Input records:
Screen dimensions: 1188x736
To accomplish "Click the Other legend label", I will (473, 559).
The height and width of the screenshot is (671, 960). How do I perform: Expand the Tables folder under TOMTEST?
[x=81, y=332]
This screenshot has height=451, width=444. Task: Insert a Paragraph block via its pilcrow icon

==

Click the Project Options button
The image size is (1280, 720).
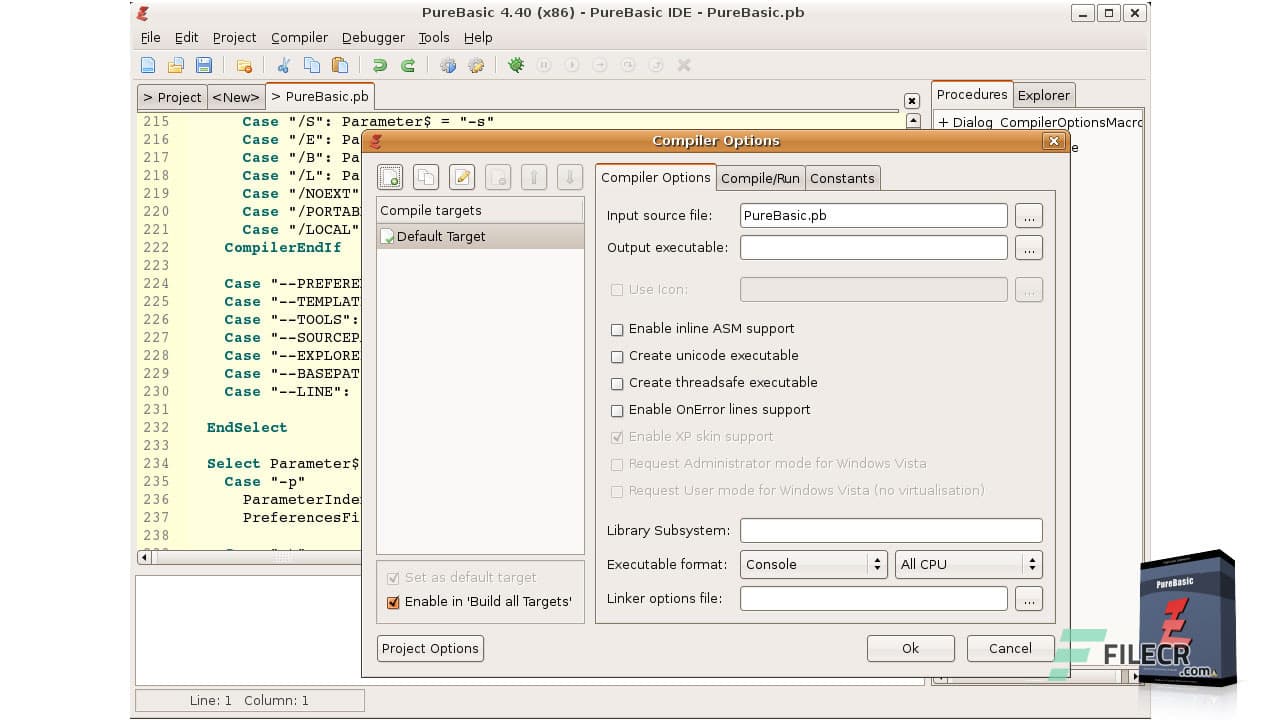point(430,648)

Task directions:
Render the part of the records that opens with the line containing "Click the Project Options button" and closes with the line containing "point(430,648)" as a numbered list, with both of those lines included and blank lines skipped. Leave the pictures out of your answer.

The solution:
1. Click the Project Options button
2. The image size is (1280, 720).
3. point(430,648)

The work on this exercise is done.